Vis-à-vis de la Russie, le changement de majorité amènera certainement une détente dans les rapports. Les protestations verbales vont affluer. Détente profonde ? Le Labour Party restera aussi intransigeant sur les Détroits et sur la Perse que les conservateurs. Peut-être, par contre, consentira-t-il plus volontiers à la Russie la suprématie qu'elle entend exercer sur l'Europe orientale. Ici un certain avantage démocratico-sentimental peut avoir prise. Encore n'est-ce pas entièrement sûr. Plus hostiles que les tories à une politique de sphères d'influence, les travaillistes ne fermeront peut-être pas aussi obstinément les yeux sur les agissements de l'URSS dans le cordon sanitaire qu'elle tisse autour d'elle. Ce que sera la politique d'Attlee vis-à-vis de la Russie, une fois passée l'heure des effusions préliminaires, est une grande inconnue.

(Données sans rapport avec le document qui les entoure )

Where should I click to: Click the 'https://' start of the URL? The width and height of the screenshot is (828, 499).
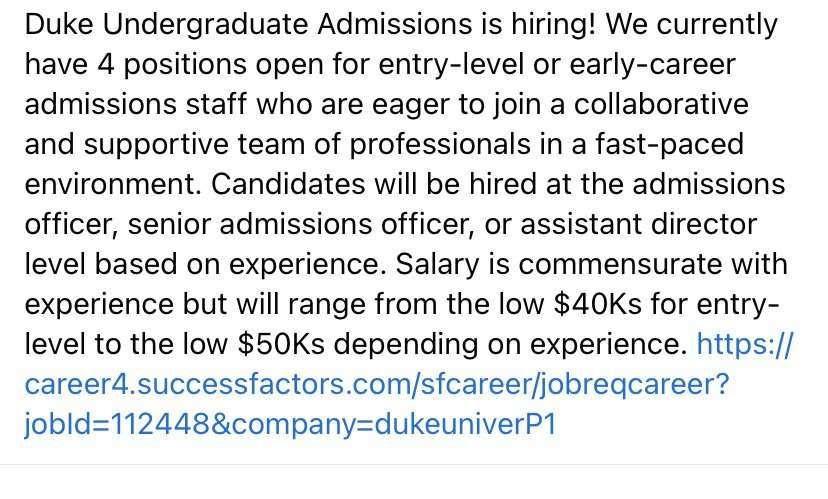pyautogui.click(x=744, y=345)
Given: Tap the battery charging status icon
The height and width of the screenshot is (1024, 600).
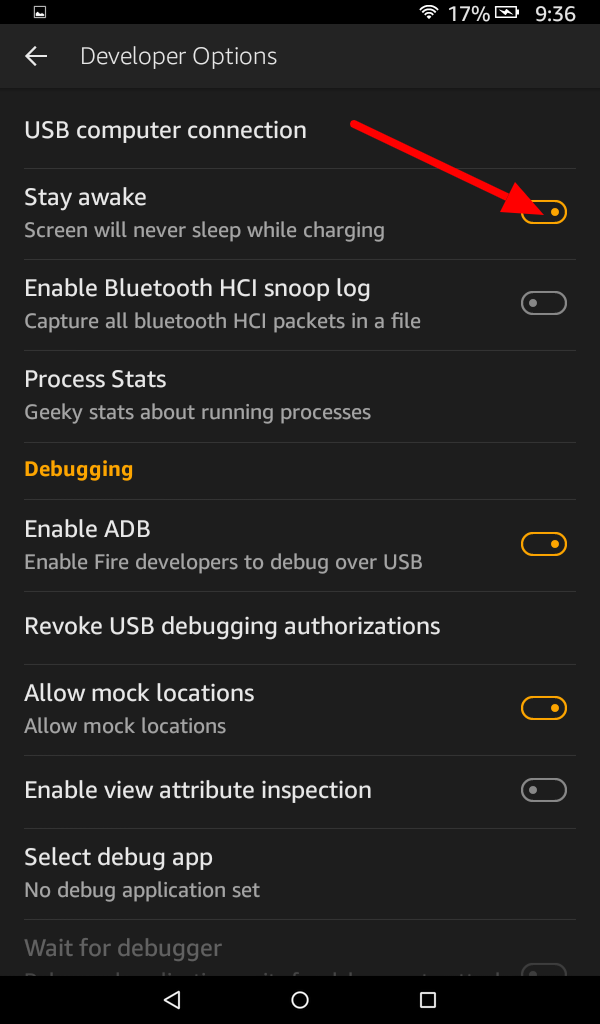Looking at the screenshot, I should [x=508, y=14].
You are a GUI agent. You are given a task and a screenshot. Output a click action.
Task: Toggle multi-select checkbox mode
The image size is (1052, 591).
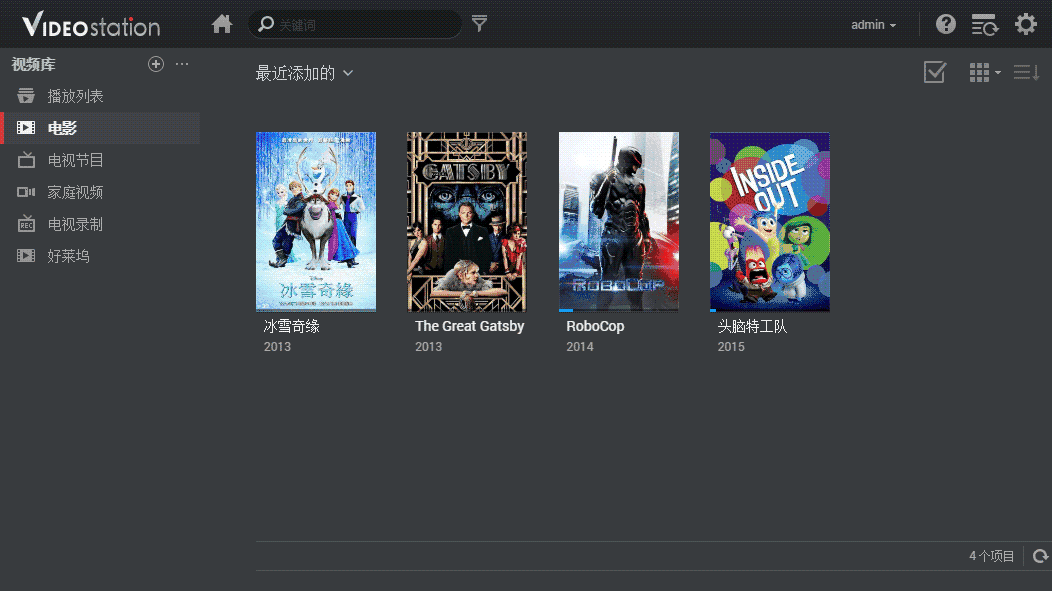934,72
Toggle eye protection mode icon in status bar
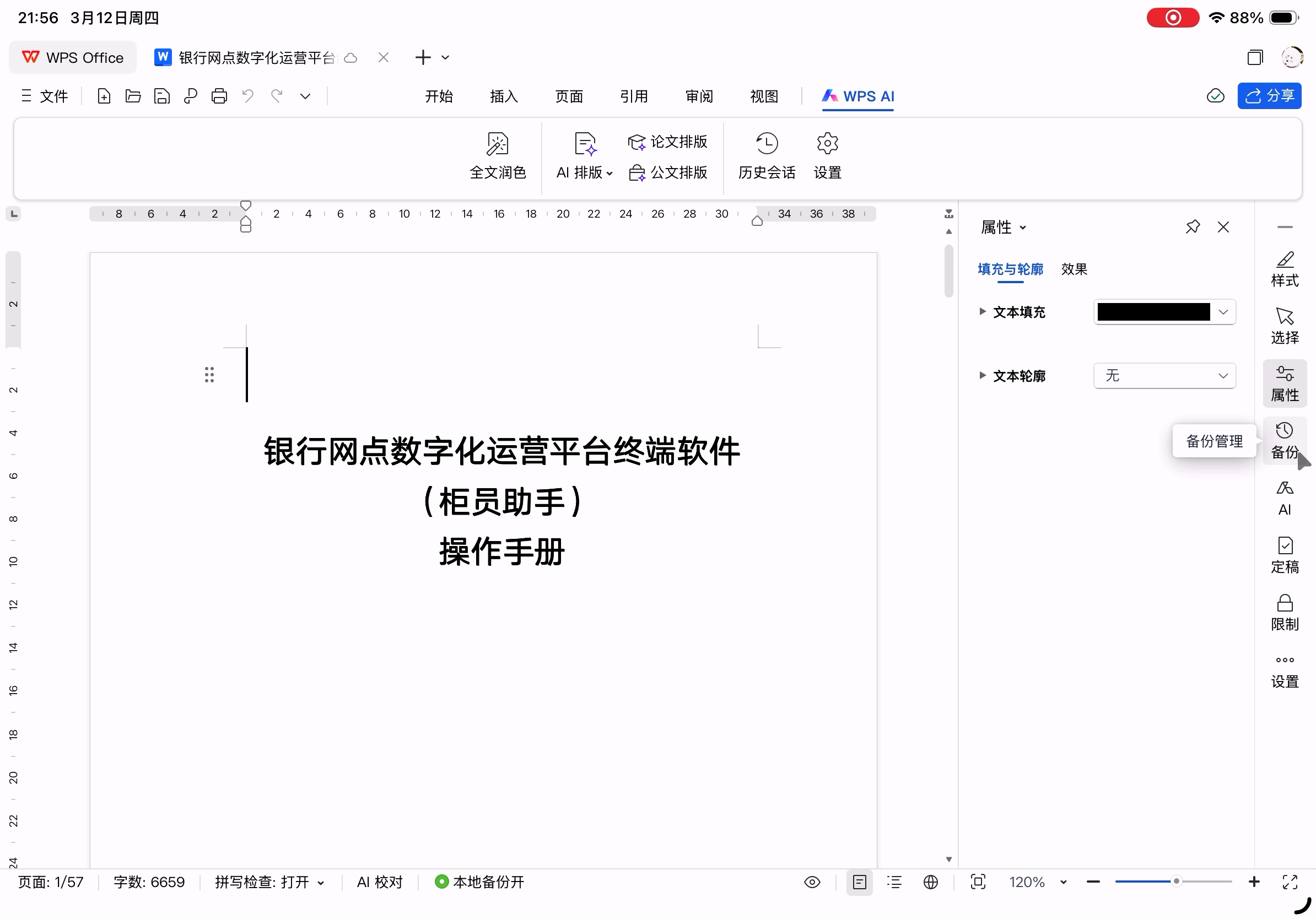Image resolution: width=1316 pixels, height=919 pixels. pyautogui.click(x=812, y=882)
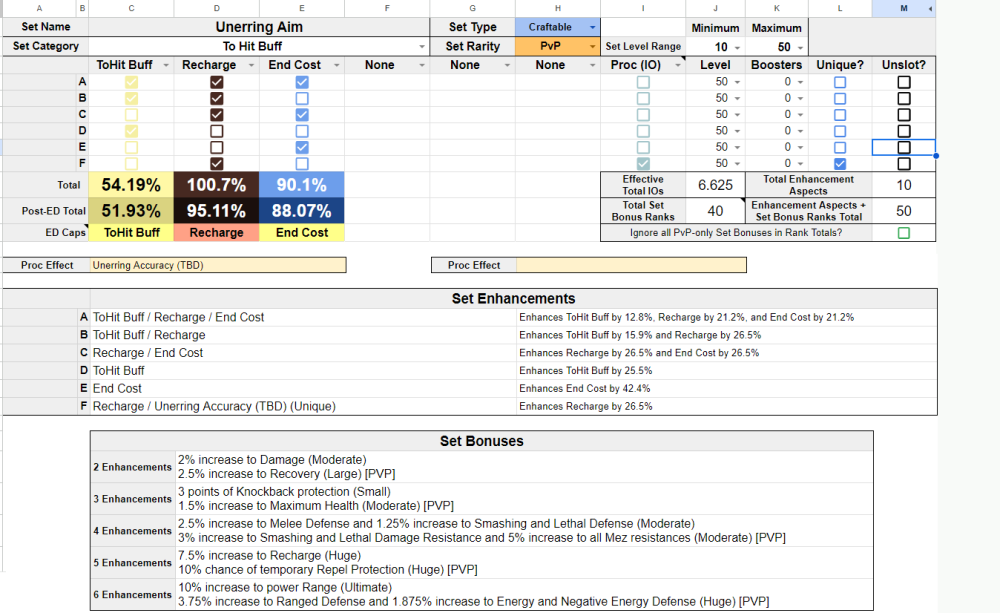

Et pour la France ? Car, enfin, c'est pour nous c'est la question essentielle. Pour ma part, je ne crois pas que l'arrivée du Labour Party au pouvoir renforce sensiblement notre position diplomatique. La gauche anglaise a une grande méfiance de ce qu'elle croit être l'impérialisme français. Sans doute est-ce la raison pour quoi, ces derniers temps, pas une seule voix travailliste n'a protesté contre la politique britannique en Syrie et notre éviction, alors que nous trouvions dans beaucoup de journaux conservateurs ou libéraux un constant appui. Je crains aussi une excessive tendresse pour une « malheureuse Allemagne » prétendue dénazifiée, démocratique, socialisante.

D'autre part, au moment où l'Europe affaiblie, exsangue même, a besoin de garanties solides, les travaillistes, au lieu des accords politiques précis qui seuls peuvent donner à cette Europe une sécurité, ne vont-ils « donner » un peu trop dans la sécurité collective ? Certes, nous croyons en la sécurité collective, mais nous croyons aussi que dans l'état actuel de régression du fait social international et aussi de manque de foi dans la paix, l'Europe ne peut se contenter d'une sécurité collective telle qu'elle a été élaborée, avec beaucoup de fissures, à San-Francisco. Les travaillistes ne vont-ils pas se bercer d'illusions ?

Au fond, au point de vue de la politique étrangère, les conservateurs et les travaillistes représentent deux éléments d'une même Angleterre. Les conservateurs sont la raison et les travaillistes le cœur. On peut toujours craindre avec le cœur qu'il ne s'éprenne un peu de n'importe qui et d'autant plus que notre union avec l'Angleterre, étant donné les différences psychologiques qui nous séparent, est peut-être plus qu'un mariage d'amour, un mariage de raison.